# packages to load (if they are already installed)
library(ggplot2)
library(lattice)
library(car)
## Loading required package: carData
library(carData)
library(cowplot)
##
## Attaching package: 'cowplot'
## The following object is masked from 'package:ggplot2':
##
## ggsave
library(EnvStats)
##
## Attaching package: 'EnvStats'
## The following object is masked from 'package:car':
##
## qqPlot
## The following objects are masked from 'package:stats':
##
## predict, predict.lm
## The following object is masked from 'package:base':
##
## print.default
library(data.table)
R have a large number of ways to calculate descriptive statistics on the datasets, some are included in the basic installation, and others in packages that need download-installation (using install.packages) and load (activation) to the environment (using library).
Let start using the basic procedures (function summary), with the mtcars dataset.
# create a data frame with the CSV file and make it available for the procedure
mtcars <- read.csv("mtcars.csv")
mtcars
# create a list of variables to analyze
myvars <- c("mpg", "hp", "wt")
# use summary with the selected variables
summary(mtcars[myvars])
## mpg hp wt
## Min. :10.40 Min. : 52.0 Min. :1.513
## 1st Qu.:15.43 1st Qu.: 96.5 1st Qu.:2.581
## Median :19.20 Median :123.0 Median :3.325
## Mean :20.09 Mean :146.7 Mean :3.217
## 3rd Qu.:22.80 3rd Qu.:180.0 3rd Qu.:3.610
## Max. :33.90 Max. :335.0 Max. :5.424
A more general way to calculate basic statistics is using the sapply procedure, with the syntax:
sapply(x, FUN, options))
where FUN is a simple system function (like mean(var), sd(var), et c.) or an user-defined function, with the following syntax:
myfunction <- function(arg1, arg2, … ){
statements
return(object)
}
# defining function
mystats <- function(x){
m <- mean(x)
md <- median(x)
n <- length(x)
s <- sd(x)
return(c(n=n, mean=m, median=md, stdev=s))
}
# arguments (variables) to use
myvars <- c("mpg", "hp", "wt")
# sapply function on dataset
sapply(mtcars[myvars], mystats)
## mpg hp wt
## n 32.000000 32.00000 32.0000000
## mean 20.090625 146.68750 3.2172500
## median 19.200000 123.00000 3.3250000
## stdev 6.026948 68.56287 0.9784574
When you have variables that can be considered as factor, you can use the aggregate function to obtain basic statistics aggregating by such factors.
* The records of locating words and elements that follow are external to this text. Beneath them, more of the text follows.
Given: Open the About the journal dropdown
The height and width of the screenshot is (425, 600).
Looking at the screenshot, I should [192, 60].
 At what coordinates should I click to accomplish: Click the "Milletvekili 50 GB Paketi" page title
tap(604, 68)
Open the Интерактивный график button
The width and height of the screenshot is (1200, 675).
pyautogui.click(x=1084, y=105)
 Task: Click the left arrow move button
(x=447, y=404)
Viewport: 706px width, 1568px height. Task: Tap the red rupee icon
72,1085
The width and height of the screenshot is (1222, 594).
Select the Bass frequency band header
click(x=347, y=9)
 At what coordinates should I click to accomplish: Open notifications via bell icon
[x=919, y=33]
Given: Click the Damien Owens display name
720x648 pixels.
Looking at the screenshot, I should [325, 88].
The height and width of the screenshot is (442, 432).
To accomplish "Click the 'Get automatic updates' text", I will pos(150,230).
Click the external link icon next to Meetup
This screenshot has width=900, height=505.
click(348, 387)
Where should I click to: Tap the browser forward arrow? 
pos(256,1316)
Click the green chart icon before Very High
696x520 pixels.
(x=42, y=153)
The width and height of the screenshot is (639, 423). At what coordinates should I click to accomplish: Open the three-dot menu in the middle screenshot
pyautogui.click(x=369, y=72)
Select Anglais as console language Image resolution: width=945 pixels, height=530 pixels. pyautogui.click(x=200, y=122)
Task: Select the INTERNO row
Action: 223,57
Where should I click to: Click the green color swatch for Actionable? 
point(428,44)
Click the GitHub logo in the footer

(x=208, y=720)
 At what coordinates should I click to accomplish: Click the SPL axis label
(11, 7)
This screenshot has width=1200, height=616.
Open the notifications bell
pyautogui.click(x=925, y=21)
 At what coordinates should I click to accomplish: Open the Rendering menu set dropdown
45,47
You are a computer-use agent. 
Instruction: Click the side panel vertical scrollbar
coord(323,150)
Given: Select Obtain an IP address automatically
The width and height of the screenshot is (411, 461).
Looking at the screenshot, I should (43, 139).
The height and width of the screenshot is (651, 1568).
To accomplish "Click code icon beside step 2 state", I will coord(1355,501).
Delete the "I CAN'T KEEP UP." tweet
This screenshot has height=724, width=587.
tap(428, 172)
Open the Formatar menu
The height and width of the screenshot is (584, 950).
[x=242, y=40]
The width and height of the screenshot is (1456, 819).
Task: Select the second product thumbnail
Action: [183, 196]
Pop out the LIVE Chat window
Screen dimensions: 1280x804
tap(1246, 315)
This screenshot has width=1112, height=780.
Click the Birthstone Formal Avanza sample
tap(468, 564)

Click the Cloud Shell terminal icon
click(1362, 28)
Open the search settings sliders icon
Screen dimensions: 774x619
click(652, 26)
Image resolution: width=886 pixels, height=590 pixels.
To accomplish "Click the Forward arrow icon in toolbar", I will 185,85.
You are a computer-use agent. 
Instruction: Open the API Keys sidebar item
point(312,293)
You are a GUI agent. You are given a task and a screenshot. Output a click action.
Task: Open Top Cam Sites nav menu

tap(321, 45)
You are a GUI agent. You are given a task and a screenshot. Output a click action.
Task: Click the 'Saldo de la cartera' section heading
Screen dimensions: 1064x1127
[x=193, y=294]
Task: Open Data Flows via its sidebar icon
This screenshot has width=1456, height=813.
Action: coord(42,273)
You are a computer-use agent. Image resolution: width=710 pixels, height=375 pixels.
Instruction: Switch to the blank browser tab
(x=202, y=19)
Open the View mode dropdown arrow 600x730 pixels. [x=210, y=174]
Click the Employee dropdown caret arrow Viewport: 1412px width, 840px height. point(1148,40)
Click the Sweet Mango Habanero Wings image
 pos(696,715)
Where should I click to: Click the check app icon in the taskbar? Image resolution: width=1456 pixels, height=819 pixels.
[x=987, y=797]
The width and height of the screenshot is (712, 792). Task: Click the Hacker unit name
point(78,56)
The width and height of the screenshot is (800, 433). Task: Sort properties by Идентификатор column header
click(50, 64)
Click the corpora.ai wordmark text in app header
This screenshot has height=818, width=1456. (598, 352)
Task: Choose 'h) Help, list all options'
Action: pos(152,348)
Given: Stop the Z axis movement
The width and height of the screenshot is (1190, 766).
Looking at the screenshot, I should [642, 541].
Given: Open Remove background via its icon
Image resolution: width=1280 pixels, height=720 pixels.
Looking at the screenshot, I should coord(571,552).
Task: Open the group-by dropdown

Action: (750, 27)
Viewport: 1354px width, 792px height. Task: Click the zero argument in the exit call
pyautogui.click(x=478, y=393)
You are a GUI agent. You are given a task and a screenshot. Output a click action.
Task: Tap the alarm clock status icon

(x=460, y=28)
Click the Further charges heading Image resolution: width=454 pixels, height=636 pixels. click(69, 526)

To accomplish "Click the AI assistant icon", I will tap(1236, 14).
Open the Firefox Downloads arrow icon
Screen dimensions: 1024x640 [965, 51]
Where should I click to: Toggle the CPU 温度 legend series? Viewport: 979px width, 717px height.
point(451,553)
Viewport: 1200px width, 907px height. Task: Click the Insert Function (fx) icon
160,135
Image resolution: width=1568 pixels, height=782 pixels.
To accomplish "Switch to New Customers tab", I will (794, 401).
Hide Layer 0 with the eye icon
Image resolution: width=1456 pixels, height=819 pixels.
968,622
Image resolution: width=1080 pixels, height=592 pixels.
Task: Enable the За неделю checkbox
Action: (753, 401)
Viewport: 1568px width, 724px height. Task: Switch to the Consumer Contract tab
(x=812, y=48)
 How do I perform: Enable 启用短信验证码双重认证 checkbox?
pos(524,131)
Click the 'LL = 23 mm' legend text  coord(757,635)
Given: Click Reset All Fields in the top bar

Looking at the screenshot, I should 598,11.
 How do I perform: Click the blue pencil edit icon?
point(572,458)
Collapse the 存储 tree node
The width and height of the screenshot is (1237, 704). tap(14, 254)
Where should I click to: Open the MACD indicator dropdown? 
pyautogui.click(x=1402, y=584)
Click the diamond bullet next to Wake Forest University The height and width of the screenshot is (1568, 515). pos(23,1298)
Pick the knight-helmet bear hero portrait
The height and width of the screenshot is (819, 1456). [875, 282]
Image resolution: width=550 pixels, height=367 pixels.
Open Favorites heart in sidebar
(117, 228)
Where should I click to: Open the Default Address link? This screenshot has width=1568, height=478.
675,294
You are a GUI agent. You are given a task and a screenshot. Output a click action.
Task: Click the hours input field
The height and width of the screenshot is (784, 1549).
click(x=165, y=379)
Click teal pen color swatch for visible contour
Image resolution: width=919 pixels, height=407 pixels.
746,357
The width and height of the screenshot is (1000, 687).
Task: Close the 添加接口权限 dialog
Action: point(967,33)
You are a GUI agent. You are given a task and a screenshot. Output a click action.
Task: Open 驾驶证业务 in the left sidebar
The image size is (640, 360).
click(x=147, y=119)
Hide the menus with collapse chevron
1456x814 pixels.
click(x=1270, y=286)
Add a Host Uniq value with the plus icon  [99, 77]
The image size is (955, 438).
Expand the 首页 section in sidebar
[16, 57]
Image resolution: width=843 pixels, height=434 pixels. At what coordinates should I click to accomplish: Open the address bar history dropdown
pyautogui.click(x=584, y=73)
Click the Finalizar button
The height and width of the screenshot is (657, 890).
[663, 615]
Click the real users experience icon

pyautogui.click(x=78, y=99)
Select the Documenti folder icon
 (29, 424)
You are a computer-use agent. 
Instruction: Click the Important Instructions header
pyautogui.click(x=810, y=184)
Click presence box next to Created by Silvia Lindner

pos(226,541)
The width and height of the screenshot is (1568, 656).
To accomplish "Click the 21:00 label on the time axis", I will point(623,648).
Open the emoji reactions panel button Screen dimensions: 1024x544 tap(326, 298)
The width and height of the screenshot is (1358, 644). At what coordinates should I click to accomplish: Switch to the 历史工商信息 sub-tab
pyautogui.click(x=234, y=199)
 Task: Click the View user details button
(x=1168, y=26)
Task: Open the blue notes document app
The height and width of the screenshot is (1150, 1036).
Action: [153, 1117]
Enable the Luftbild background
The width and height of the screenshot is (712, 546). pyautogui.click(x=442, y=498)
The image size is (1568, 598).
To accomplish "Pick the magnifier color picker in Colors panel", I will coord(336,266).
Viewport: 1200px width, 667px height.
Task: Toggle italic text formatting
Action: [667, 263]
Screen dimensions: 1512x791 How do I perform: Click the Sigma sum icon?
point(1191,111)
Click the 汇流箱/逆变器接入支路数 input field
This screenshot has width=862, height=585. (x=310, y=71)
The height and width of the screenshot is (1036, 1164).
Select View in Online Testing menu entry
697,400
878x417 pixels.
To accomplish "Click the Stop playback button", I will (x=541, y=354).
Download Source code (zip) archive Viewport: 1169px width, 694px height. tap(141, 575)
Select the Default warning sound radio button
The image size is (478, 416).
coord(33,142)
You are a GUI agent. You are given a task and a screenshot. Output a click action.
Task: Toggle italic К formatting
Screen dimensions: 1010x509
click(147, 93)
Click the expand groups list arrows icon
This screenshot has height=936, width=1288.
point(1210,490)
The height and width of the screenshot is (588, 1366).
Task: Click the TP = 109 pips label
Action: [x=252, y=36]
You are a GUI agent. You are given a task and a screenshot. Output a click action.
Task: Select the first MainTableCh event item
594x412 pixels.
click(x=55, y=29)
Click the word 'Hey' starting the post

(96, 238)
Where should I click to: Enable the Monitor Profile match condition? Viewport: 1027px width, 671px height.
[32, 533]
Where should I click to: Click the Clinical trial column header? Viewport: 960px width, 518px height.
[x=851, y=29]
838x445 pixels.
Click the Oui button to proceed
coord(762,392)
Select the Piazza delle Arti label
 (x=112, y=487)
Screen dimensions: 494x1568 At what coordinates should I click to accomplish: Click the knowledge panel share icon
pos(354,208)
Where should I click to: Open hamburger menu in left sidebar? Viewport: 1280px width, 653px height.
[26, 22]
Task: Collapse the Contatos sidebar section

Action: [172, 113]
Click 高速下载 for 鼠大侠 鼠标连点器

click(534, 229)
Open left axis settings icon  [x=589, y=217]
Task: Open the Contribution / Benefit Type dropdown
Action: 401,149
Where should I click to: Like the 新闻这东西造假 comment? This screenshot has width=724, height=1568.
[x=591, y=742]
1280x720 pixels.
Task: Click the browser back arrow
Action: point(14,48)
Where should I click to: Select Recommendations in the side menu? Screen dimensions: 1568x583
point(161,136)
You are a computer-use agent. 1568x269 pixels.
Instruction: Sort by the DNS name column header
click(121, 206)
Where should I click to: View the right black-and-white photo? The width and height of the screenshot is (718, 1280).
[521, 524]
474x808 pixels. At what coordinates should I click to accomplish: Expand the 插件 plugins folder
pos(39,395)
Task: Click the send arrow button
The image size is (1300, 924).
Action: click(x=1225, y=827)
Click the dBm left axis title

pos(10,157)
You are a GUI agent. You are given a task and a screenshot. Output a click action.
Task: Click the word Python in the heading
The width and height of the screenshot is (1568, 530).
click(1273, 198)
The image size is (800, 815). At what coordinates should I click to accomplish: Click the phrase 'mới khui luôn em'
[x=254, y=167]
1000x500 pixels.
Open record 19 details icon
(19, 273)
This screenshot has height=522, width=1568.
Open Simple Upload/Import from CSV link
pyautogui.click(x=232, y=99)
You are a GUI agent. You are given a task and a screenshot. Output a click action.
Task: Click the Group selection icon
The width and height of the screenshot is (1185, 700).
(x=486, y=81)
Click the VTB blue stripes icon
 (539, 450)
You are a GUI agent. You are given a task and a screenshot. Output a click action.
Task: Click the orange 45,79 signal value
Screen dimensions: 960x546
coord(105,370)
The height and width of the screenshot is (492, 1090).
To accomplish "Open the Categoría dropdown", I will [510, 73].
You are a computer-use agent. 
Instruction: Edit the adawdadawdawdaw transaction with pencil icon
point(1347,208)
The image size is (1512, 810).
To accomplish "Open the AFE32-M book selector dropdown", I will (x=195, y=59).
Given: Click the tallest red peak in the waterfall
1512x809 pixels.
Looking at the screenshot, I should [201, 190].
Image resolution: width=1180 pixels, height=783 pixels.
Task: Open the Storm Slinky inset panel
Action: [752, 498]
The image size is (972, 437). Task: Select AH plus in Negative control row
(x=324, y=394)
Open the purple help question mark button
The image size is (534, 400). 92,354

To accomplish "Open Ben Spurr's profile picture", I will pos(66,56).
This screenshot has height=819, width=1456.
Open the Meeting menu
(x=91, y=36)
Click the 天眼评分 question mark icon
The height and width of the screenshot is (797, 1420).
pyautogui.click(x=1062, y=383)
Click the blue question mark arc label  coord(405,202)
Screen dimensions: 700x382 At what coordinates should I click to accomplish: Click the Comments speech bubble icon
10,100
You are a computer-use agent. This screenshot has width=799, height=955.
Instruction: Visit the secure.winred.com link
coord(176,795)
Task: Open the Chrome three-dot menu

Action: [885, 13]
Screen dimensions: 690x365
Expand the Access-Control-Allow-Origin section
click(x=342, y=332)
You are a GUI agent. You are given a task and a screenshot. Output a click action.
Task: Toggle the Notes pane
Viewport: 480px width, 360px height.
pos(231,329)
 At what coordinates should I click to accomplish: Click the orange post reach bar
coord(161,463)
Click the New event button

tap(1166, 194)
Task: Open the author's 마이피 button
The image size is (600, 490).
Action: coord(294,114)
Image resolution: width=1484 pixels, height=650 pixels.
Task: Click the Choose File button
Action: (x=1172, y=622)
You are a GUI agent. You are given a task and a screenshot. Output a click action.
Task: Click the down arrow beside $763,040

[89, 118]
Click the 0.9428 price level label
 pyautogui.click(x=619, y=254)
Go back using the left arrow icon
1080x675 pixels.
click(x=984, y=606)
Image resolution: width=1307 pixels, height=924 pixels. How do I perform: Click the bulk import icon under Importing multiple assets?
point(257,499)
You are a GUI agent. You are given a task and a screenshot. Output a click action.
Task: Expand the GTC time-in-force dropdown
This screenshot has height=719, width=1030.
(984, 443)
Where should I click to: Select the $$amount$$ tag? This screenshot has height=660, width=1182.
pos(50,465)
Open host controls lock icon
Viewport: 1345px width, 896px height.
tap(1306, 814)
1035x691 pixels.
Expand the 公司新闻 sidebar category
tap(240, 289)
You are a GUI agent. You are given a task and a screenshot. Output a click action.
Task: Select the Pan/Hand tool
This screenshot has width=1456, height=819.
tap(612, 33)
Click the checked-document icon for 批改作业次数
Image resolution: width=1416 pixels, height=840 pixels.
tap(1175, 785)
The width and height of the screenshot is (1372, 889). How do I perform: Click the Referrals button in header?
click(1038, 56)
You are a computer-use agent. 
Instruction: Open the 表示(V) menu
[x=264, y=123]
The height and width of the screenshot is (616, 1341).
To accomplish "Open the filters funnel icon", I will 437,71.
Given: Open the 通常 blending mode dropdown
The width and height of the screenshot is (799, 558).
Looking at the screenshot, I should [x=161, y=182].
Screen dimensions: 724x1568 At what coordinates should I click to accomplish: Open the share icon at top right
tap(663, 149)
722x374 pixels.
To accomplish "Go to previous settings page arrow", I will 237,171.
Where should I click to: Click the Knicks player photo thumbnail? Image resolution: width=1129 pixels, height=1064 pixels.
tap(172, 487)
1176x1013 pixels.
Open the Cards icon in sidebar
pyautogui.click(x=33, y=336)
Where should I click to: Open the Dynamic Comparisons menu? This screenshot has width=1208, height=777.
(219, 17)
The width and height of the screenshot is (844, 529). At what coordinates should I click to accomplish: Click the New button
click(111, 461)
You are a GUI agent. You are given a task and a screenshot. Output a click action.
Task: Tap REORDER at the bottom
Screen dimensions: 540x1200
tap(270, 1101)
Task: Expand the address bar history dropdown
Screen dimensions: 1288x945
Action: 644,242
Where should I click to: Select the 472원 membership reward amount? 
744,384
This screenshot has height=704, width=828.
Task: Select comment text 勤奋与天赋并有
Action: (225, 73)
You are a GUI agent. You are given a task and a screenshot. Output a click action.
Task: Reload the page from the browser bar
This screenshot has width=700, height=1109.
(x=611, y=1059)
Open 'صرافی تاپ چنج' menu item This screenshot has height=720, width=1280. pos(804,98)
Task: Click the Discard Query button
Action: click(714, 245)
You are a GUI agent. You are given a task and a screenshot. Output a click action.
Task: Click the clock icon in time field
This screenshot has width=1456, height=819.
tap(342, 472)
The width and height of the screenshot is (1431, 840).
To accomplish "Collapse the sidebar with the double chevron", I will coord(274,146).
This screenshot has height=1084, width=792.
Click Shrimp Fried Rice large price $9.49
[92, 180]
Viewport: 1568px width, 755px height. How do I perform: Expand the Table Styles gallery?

The function has the following syntax:
aggregate(x, by, FUN)
#read data and attach object for easier use of the variables
mtcars <- read.csv('mtcars.csv')
head(mtcars)
#calculate the mean of numeric variables, aggregated by cyl and gear as factors; missing values are removed
aggdata <- aggregate(mtcars$mpg, by = list(mtcars$cyl, mtcars$am), mean)
aggdata
#set names for resulting data table - what happen if we skip this line of code?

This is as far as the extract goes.